Protecting the climate differently: Fly as much as you want!

Professor Franz Josef Radermacher, member of the Club of Rome, suggests in his new book what at first glance seems to be a crazy idea:

“The core of the recommendation is that companies and people finance high-value projects in non-industrialized countries as CO2 compensation and in doing so not only address climate issues, but also the question of economic vitality and the entire issue of sustainability from the United Nations Agenda 2030.”

(see also the Podcast: Klima und Konsum from minute 11:00). Stated more radically, his idea is: Those of us in industrialized nations should continue to fly as much as we want, i.e. emit CO2 into the atmosphere without restraint, as long as we balance it out through appropriate climate protection projects.

We need 500 billion Euros per year to stop climate change

In his book “Der Milliarden-Joker”, he explains this further:

“Should this succeed (increasing the economic vitality in developing nations) without significant environmental pollution, there must be, among other things, large amounts of CO2 drawn out of the atmosphere through biological capture and storage, for example though reforestation efforts and supporting humification in the agricultural industry.
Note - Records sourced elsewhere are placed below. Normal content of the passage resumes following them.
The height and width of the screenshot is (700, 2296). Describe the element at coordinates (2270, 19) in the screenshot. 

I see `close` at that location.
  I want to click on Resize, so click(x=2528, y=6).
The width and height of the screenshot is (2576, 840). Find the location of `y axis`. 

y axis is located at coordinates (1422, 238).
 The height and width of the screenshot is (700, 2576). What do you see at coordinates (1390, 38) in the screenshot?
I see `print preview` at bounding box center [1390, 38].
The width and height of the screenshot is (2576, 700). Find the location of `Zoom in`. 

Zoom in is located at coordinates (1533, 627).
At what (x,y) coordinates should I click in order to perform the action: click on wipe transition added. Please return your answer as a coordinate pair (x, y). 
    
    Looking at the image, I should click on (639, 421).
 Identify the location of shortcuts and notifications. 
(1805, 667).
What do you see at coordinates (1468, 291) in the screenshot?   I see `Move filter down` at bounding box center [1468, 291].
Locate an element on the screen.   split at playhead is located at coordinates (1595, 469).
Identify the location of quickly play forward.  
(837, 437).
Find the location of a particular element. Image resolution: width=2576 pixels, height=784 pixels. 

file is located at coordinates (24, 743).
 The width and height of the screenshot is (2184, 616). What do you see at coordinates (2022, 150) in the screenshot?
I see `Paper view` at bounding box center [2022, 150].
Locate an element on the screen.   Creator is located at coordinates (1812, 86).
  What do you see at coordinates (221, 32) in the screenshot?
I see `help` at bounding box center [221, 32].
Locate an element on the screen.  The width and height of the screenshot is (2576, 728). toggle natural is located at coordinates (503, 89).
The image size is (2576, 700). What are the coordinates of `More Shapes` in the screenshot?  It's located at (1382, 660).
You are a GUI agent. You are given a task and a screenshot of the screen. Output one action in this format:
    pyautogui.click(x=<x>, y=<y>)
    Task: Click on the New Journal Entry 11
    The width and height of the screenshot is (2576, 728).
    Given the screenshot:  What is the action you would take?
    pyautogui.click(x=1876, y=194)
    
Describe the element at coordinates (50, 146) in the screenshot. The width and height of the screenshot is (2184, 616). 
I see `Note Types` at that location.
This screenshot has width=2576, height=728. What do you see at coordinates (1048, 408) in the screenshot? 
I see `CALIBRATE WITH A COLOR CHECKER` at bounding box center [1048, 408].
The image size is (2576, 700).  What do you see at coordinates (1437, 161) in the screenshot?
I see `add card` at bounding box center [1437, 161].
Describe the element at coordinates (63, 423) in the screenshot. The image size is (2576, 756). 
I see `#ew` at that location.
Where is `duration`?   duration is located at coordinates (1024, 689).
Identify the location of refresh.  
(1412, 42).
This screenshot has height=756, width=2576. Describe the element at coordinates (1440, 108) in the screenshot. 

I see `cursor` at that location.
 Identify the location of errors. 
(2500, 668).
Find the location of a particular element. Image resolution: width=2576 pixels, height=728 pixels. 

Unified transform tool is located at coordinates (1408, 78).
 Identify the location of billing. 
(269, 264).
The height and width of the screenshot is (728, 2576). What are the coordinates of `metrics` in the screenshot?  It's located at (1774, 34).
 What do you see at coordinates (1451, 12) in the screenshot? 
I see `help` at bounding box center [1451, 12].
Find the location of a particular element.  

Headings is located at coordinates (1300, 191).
It’s going about at least 250 billion tons of negative CO2 emissions by 2050. Negative emissions are the primary concern. (…) Preventing 500 billion tons of CO2 until 2050 requires an estimated 500 billion Euros per year, which is many times the amount of the current resources available for international development collaboration. Politics cannot afford this.” (1)

Compensate all CO2 emissions

His idea for this:

“Aside from the politics, we need a second strong player in climate policy, namely the well-off portion of the global population, the approximately 1 to 2 percent distributed across all countries in the world – rich, less rich and poor – who create in part very high CO2 emissions: 50, 100, 500 or even 1000 tons of CO2 emissions per person per year. The so-called “top emitters”. (1)

He goes into much more detail, but here simplified: The top-emitters, for example frequent flyers like us consultants, should ensure that developing nations do not pollute the atmosphere. Thus, we should make money available for financing the necessary projects in these developing nations.

 Climate protection is affordable for us

Who are the top-emitters? Those of us living in industrialized nations. All of us could at least make our own households climate neutral. I checked at (rated best in 2018 from the Stiftung Warentest – Financial test for CO2-compensation), how much such a compensation would cost. As a basis, I used my private household. The amount suggested was approximately 500 Euros. That is certainly more than nothing, but is basically the same amount as filling up the gas tank ten times. The famous, non-existent average citizen emits around 10 tons of CO2, which amounts to around 230 Euros with the climate protection calculator at atmosfair. It can be done. So, listen to the Podcast, read the book and then take action. It doesn’t cost much, and even if the professor isn’t 100 percent correct, we can still make a big difference. Here at borisgloger consulting, we will in any case make our company climate neutral for 2018. We are already discussing how we can best achieve this with a provider like atmosfair.